By Ross Wilson

“Competition brings out the best in products and the worst in people.” – David Sarnoff

In this third and final segment on the hot subject of bidding wars, I draw some conclusions that lead to more questions. But consider that before we have the answers, we must ask the questions.

During my career, I orchestrated many multiple offer scenarios for my sellers. In earlier days, board rules permitted us to delay the showing commencement date as well as offers. I’d organize showings to begin – and offers to be presented – on the same day, usually a Saturday. On that first day, the property was usually a buzzing beehive of activity, with appointments scheduled every half hour, sometimes overlapping. Aside from the first and last showings of the day, the lockbox usually remained untouched, with business cards being exchanged between agents arriving and departing.



I also occasionally threw a public open house into the mix. Typically, during the presentation that same evening, the street was clogged with cars, anxious agents and lingering buyers, all caught up in the competitive frenzy. Even back then, though, some agent would seek to sneak in early with an offer conditional on satisfactory buyer inspection. Thankfully, my vendors normally adhered to the plan and rebuffed them. And did those overtly aggressive agents show up at offer time? Always.  I don’t recall ever losing one.

▶ SOURCE EXCERPT:
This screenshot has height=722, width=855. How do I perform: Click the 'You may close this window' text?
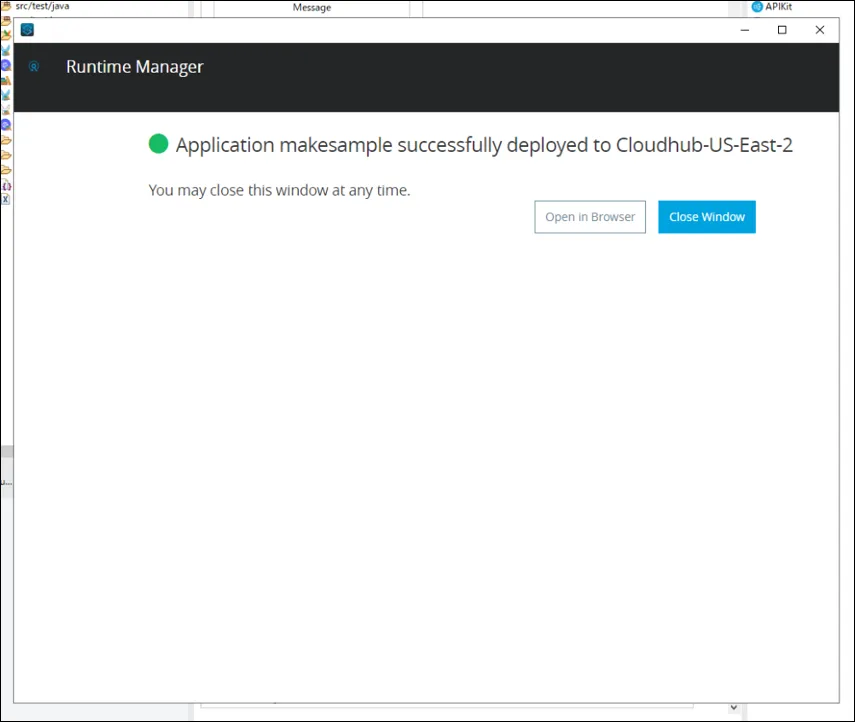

▶ STATED EXERCISE:
In the column on bidding wars, on what day of the week did the author usually schedule showings to begin and offers to be presented?

▶ RESPONSE TO THIS TASK:
Usually a Saturday.